Task objective
Using the data below, show every line where the word "computer" occurs.

Data provided
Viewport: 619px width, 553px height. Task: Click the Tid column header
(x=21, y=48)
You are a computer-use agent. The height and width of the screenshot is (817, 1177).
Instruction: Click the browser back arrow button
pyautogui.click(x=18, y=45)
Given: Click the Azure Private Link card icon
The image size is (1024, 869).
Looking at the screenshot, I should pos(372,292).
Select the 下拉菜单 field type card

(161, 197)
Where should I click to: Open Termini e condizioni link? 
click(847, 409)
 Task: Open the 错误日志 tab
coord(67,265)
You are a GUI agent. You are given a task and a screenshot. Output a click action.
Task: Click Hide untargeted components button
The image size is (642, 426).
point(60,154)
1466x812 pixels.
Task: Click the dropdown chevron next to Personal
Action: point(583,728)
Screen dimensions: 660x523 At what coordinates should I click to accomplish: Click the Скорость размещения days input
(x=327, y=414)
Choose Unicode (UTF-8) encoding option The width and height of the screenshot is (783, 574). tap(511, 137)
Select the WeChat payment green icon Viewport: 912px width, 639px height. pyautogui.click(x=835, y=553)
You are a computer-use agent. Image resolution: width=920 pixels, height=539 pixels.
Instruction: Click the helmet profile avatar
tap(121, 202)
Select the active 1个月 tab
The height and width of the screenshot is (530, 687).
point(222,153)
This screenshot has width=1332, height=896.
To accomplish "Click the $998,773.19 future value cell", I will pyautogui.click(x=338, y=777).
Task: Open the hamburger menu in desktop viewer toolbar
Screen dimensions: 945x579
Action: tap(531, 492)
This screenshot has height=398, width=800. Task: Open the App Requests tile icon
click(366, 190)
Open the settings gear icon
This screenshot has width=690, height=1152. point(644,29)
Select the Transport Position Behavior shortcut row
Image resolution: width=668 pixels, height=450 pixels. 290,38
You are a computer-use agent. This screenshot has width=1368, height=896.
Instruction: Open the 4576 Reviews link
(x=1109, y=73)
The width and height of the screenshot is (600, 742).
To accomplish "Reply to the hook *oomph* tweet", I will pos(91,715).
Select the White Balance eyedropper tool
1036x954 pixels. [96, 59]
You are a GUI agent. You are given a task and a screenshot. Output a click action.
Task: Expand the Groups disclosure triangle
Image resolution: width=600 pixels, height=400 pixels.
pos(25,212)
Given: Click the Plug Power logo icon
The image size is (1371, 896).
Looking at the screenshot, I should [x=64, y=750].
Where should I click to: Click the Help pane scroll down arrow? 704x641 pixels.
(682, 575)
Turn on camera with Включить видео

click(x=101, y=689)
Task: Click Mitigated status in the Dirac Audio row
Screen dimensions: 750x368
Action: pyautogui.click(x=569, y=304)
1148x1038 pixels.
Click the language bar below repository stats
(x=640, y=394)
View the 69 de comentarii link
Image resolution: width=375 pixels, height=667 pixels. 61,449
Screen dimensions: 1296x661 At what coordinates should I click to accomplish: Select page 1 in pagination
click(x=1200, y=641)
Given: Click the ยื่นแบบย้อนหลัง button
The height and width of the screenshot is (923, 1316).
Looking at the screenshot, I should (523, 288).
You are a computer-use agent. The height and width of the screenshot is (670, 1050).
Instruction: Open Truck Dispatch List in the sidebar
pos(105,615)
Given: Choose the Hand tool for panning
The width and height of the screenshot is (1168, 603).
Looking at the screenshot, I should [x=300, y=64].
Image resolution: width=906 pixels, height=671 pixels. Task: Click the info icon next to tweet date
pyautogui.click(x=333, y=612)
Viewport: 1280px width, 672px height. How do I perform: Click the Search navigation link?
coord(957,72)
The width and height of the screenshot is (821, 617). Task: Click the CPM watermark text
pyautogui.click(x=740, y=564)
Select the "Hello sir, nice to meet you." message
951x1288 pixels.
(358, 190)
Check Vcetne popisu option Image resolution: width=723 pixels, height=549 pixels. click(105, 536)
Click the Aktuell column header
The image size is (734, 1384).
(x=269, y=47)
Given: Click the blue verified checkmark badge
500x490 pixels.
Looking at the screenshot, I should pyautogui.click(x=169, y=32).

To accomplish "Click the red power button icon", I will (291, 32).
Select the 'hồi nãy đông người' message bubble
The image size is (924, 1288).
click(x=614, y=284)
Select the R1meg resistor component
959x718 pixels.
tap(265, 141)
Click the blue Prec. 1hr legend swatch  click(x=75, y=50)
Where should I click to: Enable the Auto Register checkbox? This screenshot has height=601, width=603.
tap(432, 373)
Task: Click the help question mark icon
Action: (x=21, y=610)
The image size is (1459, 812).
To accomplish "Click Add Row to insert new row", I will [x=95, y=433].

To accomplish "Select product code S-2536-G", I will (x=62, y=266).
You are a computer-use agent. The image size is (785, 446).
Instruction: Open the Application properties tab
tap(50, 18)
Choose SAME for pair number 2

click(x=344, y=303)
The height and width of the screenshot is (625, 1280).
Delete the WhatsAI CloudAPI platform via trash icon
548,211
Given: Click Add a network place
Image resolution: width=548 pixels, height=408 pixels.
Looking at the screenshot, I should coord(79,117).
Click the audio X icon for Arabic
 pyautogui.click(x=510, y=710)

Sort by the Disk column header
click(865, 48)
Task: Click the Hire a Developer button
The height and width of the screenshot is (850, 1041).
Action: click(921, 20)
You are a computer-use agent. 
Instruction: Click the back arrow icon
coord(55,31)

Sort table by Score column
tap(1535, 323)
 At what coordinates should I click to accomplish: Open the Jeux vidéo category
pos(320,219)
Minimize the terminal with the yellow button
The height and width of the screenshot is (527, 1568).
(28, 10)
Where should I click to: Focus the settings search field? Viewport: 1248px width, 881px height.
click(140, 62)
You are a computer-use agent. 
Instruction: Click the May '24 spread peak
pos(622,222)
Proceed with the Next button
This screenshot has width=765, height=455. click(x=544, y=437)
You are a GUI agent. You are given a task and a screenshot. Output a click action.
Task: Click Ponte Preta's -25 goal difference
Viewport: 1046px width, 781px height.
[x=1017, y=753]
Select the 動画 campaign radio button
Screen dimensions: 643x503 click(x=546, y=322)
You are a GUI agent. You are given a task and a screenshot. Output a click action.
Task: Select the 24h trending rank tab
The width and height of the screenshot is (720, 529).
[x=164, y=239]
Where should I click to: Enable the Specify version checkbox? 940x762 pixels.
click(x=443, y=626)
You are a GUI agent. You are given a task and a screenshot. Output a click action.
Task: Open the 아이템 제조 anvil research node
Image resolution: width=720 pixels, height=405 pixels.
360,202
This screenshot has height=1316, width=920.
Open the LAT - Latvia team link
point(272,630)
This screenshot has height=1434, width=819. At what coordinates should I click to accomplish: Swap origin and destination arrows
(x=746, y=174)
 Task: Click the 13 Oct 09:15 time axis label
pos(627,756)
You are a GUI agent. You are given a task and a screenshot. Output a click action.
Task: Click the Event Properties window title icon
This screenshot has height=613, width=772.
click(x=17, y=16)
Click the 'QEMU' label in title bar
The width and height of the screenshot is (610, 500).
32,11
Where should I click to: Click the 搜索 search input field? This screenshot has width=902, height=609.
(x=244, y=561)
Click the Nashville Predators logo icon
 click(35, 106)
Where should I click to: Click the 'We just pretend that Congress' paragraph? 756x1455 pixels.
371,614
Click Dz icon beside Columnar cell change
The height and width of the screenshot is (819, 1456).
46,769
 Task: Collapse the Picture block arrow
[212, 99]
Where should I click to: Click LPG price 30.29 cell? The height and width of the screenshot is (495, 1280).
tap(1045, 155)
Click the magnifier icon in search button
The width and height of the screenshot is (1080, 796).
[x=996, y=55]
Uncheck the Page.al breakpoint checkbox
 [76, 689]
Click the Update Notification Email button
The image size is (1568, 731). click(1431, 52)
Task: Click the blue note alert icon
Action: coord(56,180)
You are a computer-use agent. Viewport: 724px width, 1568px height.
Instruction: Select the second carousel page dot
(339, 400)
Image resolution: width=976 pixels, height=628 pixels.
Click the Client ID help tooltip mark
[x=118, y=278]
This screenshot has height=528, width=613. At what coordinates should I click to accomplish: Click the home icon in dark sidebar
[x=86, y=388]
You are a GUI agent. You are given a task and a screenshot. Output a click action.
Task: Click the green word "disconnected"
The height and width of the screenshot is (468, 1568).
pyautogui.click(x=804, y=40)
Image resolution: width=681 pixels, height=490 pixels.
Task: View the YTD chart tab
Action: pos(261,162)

Exercise answer
You are a computer-use agent. The height and width of the screenshot is (817, 1177).
You are a computer-use agent. Image resolution: width=920 pixels, height=539 pixels.
You are a computer-use agent. This screenshot has width=1368, height=896.
You are a computer-use agent. The height and width of the screenshot is (670, 1050).
You are a computer-use agent. The image size is (785, 446).
You are a computer-use agent. 
You are a computer-use agent. 
You are a computer-use agent. Viewport: 724px width, 1568px height.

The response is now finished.